DESCRIPTION OF THE TASK: Go through the entries and copy every line that has the string "Toggle" in it.

*** Opening of MATERIALS PROVIDED ***

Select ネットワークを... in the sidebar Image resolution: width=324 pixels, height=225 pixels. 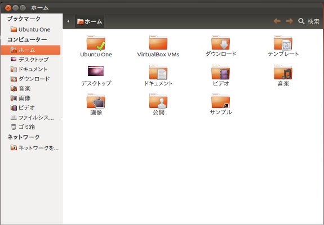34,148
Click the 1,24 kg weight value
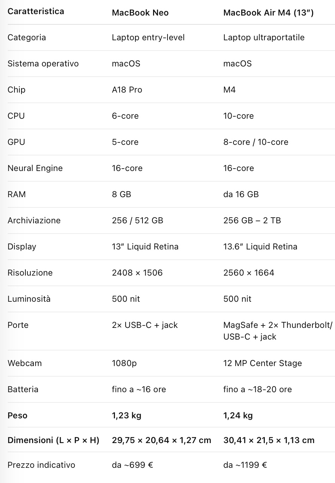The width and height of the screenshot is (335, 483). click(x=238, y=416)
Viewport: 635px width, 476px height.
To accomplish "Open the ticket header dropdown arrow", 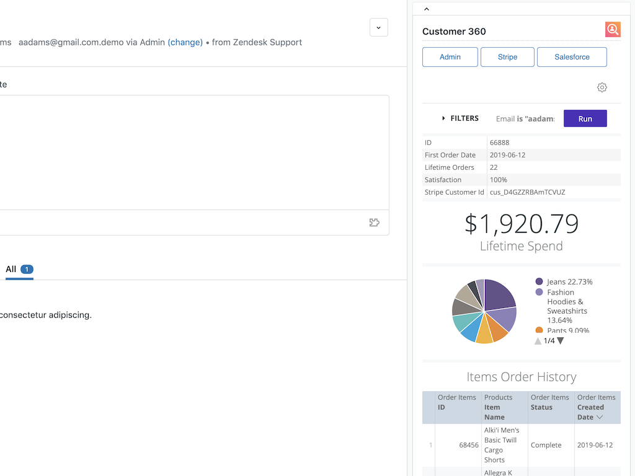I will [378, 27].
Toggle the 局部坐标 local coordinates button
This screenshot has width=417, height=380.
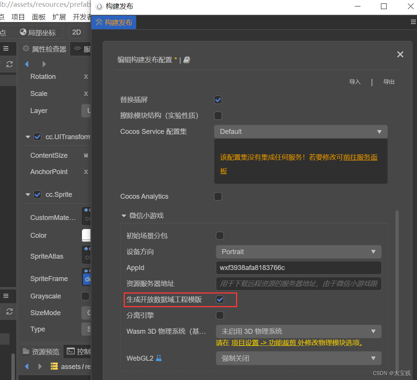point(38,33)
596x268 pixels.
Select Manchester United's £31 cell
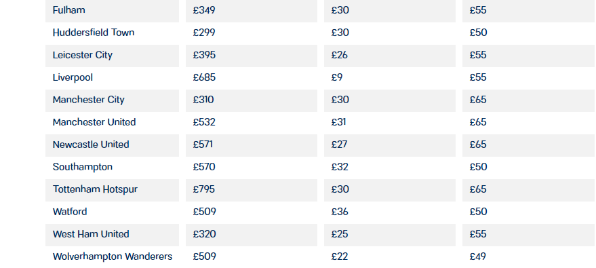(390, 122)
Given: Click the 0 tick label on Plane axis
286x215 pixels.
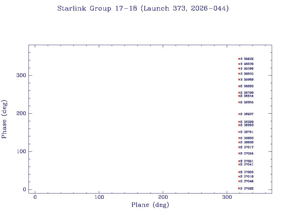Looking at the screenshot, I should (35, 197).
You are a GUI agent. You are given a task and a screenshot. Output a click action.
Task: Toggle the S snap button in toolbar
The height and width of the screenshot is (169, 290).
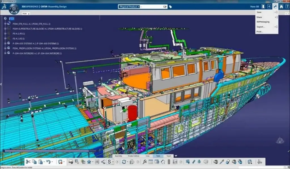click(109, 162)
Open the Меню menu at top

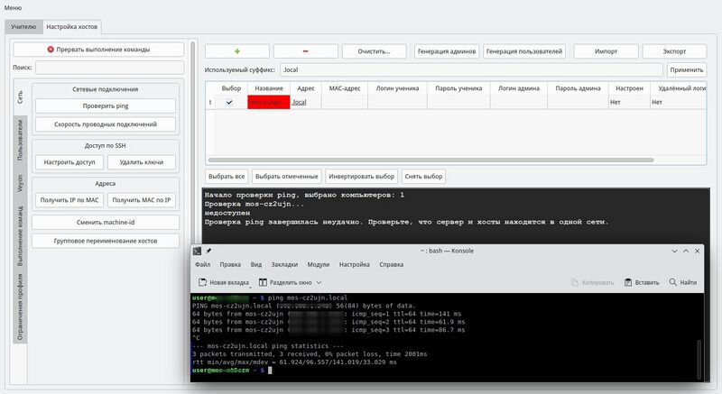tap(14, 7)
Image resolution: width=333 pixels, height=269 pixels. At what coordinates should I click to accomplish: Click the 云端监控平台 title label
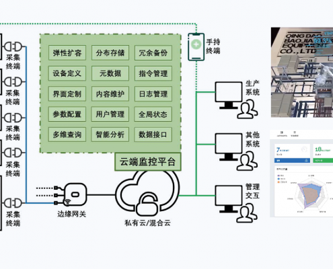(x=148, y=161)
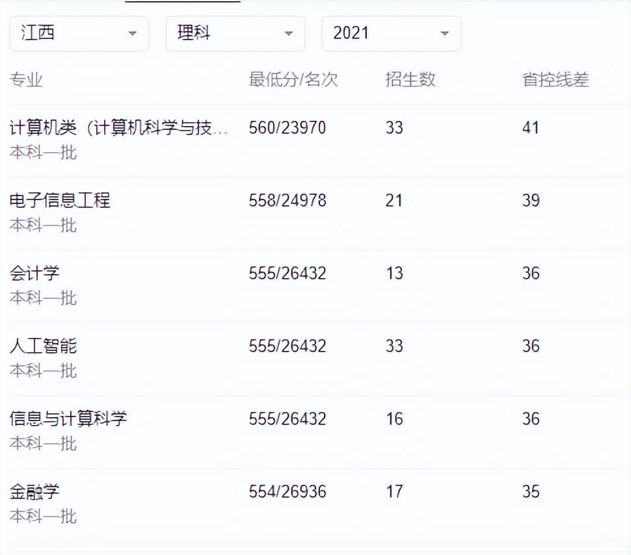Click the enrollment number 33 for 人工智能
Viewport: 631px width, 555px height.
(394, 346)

*** Close of MATERIALS PROVIDED ***

RESPONSE AREA:
Toggle the 局部坐标 local coordinates button
Task: Toggle the S snap button in toolbar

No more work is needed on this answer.